##### PROVIDED PASSAGE

Hardware configuration for performance (2 x SAS HBAs, 2 x SAS JBODS)

Status
Not open for further replies.

elliotpea

Cadet
Joined
Jul 28, 2017
Messages
7
Hi,

We're going to repurpose our current production SAN (running Nexenta) into a FreeNas server used for backup storage (disk images via scp, rsyncs of millions of files). We have this hardware available:

2 x Xeon Dual CPU servers, 96GB memory, dual 10GB NIC in each.
2 x STEC ZEUS 8GB SSDs for ZIL
2 x OCZ Talos 460GB for L2 ARC
2 x LSI 9200-8e SAS HBA
2 x DataON 1600D SAS 24 Bay JBODs with dual SIMs (controllers?) (manual: https://goo.gl/ycEjtA)

Right now we're in an active/passive setup using Nexenta, we will be using just one server for FreeNas, so i'll put as much memory from the other server into the one unit. Redundancy isn't a worry, be it server failure, HBA failure or JBOD failure, i'm not too concerned.

We will have 24 x 4TB SAS disks, in mirrored vdev pairs.

My question is regarding performance of SAS bandwidth. Specifically:

  • Is it best to put the ZIL and L2 ARC in the server rather than the JBOD to use internal HBA bandwidth, or perhaps on their own dedicated HBA / PCIe Slot?
  • Should i look at using 2 x JBODS and splitting mirrored vdevs between them to increase bandwidth? or;
  • Can i use multiple SAS HBAs connecting to the single JBOD to increase overall SAS bandwidth?
  • What is the SAS bandwidth between the HBA and the JBODs, is it 6gbps per port? Or more?

Thanks,

Elliot
 

Chris Moore

Hall of Famer
Joined
May 2, 2015
Messages
10,080
My question is regarding performance of SAS bandwidth. Specifically:

  • Is it best to put the ZIL and L2 ARC in the server rather than the JBOD to use internal HBA bandwidth, or perhaps on their own dedicated HBA / PCIe Slot?
  • Should i look at using 2 x JBODS and splitting mirrored vdevs between them to increase bandwidth? or;
  • Can i use multiple SAS HBAs connecting to the single JBOD to increase overall SAS bandwidth?

##########

## TASK REQUIREMENTS:
• 1. In the forum thread about SAS bandwidth, how many 4TB SAS disks will the FreeNAS server have, and how will they be arranged?
• 2. Carry on the forum thread about SAS bandwidth, starting right after its last line.

##### INFORMATION SUPPLIED

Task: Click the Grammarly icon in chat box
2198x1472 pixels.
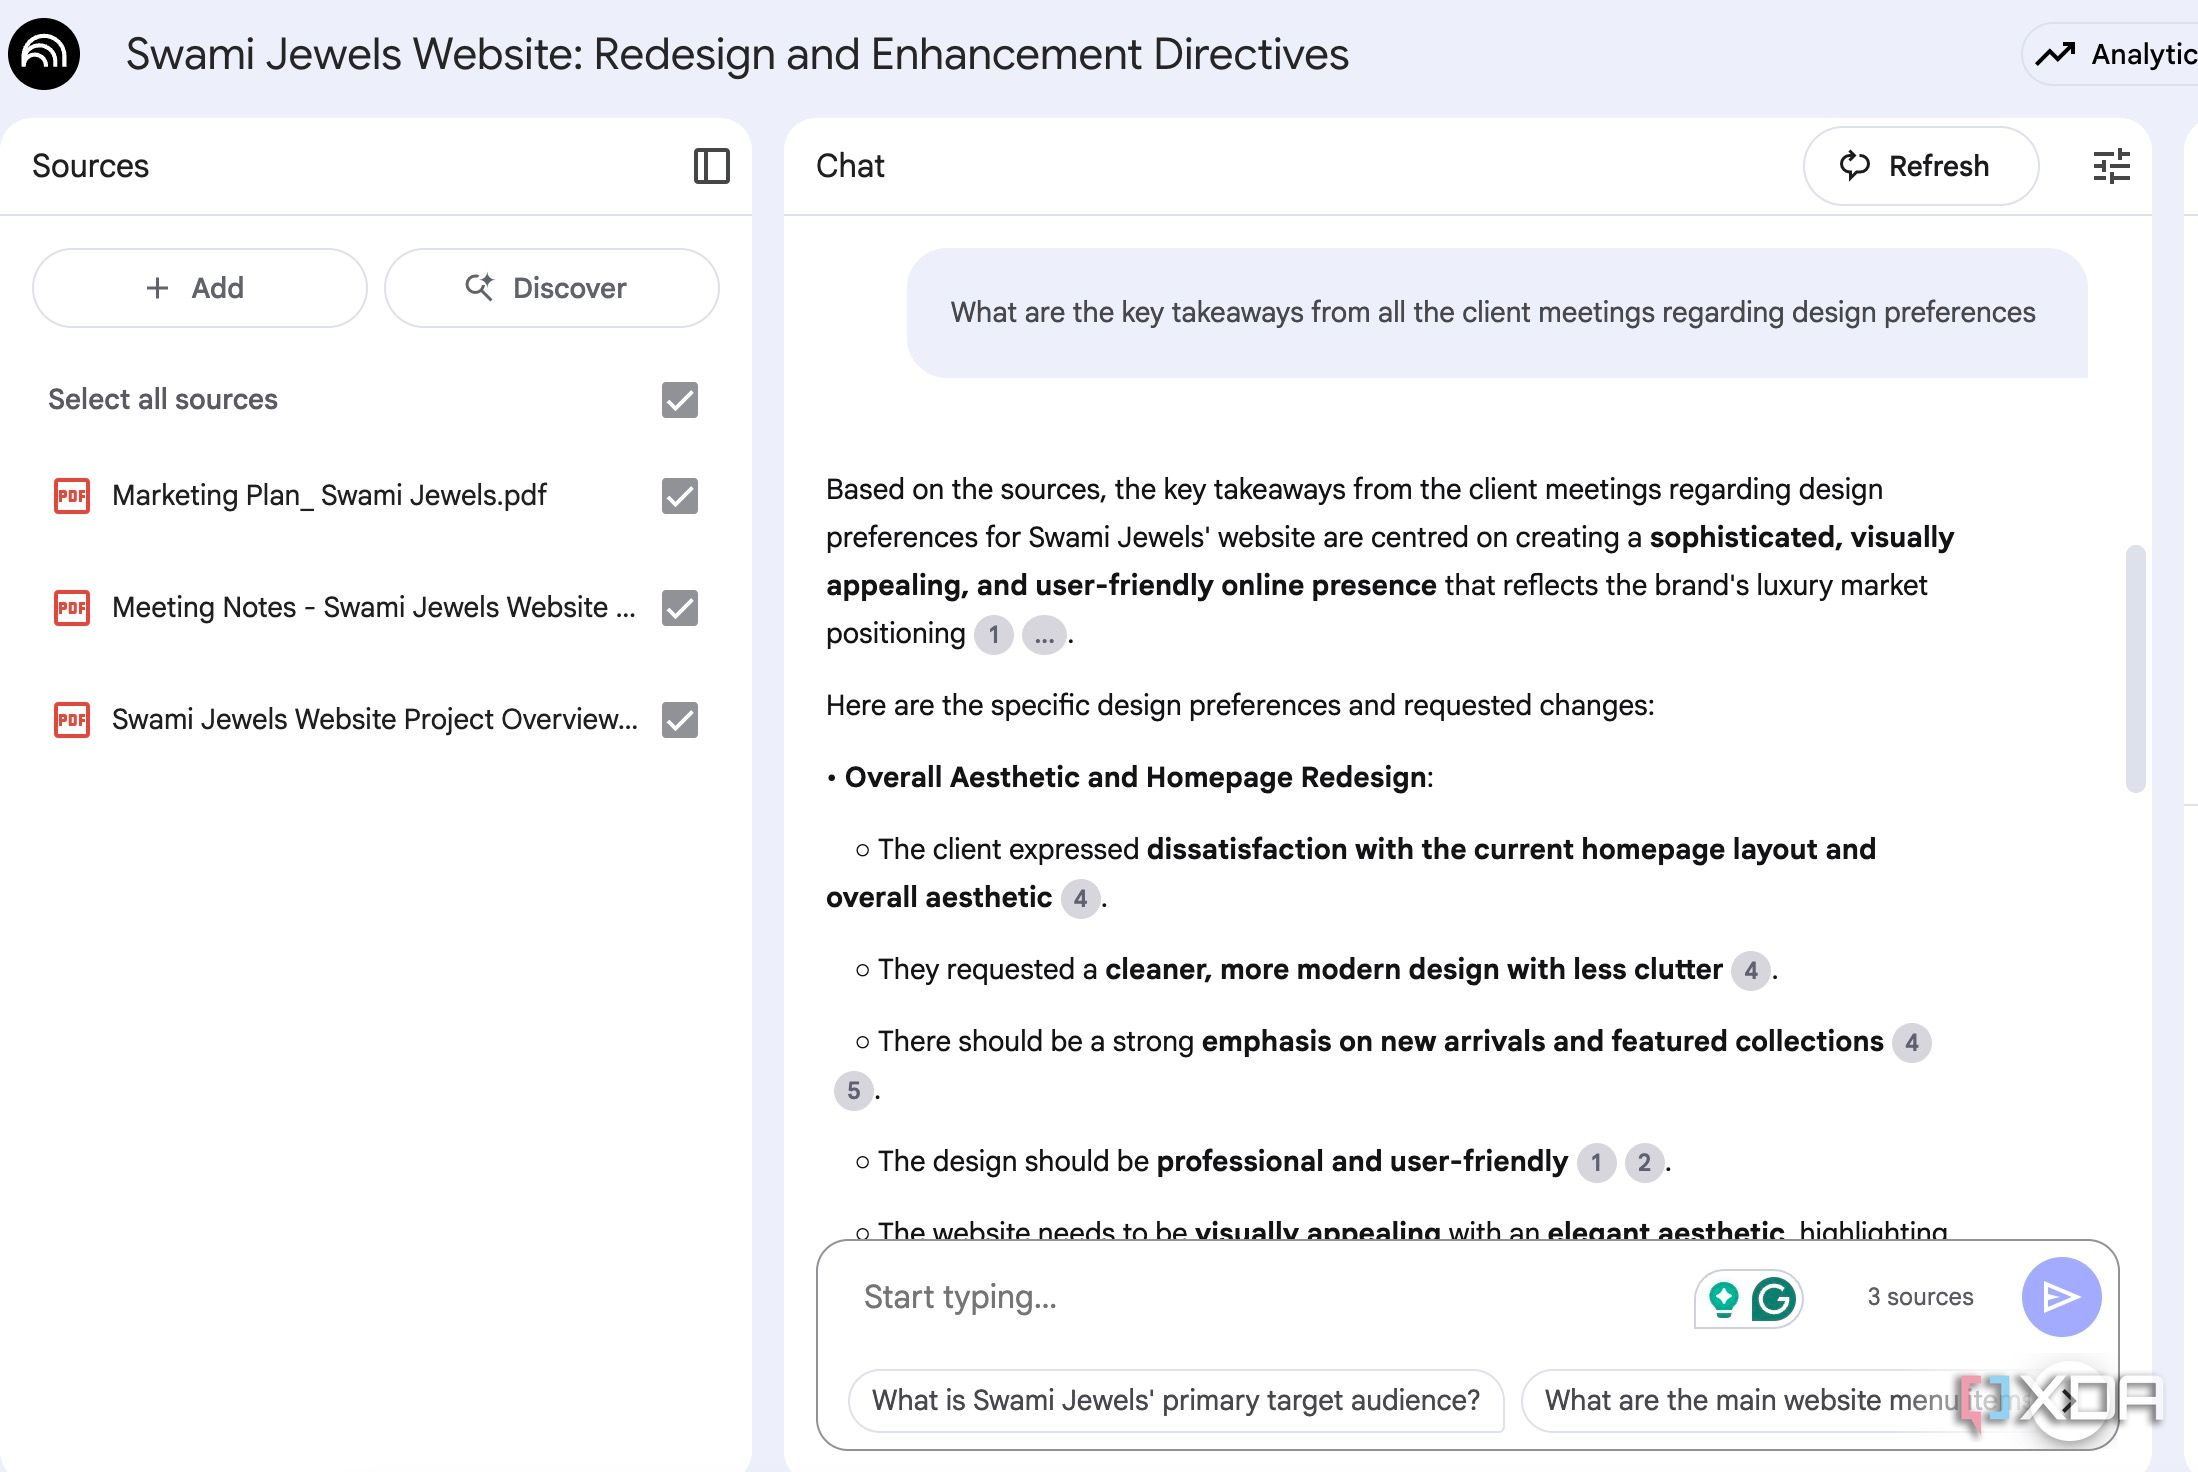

##########

## ANSWERS FOR THE EXERCISE:
• 1. 24 disks, arranged in mirrored vdev pairs.

• 2.
  • What is the SAS bandwidth between the HBA and the JBODs, is it 6gbps per port? Or more?
I would say that some of the answers you seek would depend on the exact configuration of hardware you end up with, which is not yet defined.
You listed the 24bay JBOD chassis, but it would be helpful to know what kind of chassis the server board is in and what the board is / what capabilities it has. Theoretically, the ZIL and L2ARC would be best implemented internal to the server, but I can't really say if that is even a possibility without knowing more about that server. In that light though, ZIL and L2ARC would be most useful if you are doing iSCSI or running virtual machines. If you are going to set this up as a samba share it won't help much, if at all. How do you plan to use the system?
You could cascade from one JBOD to the next to connect all the drives but it might limit you depending on SAS version of the chassis or drives. If that unknown server has slots for it, I would connect both of those LSI 9200-8e cards and connect a JBOD to each so you have 48 drives of online storage instead of 24. With that in mind, I would set them up as 6 or 8 drive RAID-z2 sets instead of mirrors because this is a backup system, you probably don't need all the speed that the mirror sets gives but you might like to have the capacity that is available.
If you used 6 drives per vdev in RAID-z2, your pool could have a capacity of about 112TB.
If you used 8 drives per vdev in RAID-z2, your pool could have a capacity of about 119TB.
Where, if you used mirrors, you would only get 84TB using the whole 48 drives.
The rated SAS/SATA interface speed for that card is 6.0Gb/s per link. It has two external SFF-8088 connectors and each has 4 links (8 x 6Gb/s minus overhead) so the aggregate bandwidth would be a little less than 48Gb/s. It is also interesting to note that it is an 8 lane PCIe 2.0 card with each PCIe link having a maximum speed of 500MB/s (8 * 500 minus over head) which would leave you with an estimate of less than 4000MB/s for the interface to the system board. These two standards are expressed differently in the documentation Gb/s vs MB/s, it can be confusing when one is expressed as bytes and the other is expressed as bits. It works out that the card would be capable of 6000MB/s but the system interface through PCIe 2.0 is only able to handle 4000MB/s (all minus some amount for overhead)... This is why I said to use both SAS controllers, one for each JBOD.
Anyhow, the disks (I don't know what model you have) are likely your bottleneck when it comes to raw speed. How much speed are you looking to get?
Can i use multiple SAS HBAs connecting to the single JBOD to increase overall SAS bandwidth?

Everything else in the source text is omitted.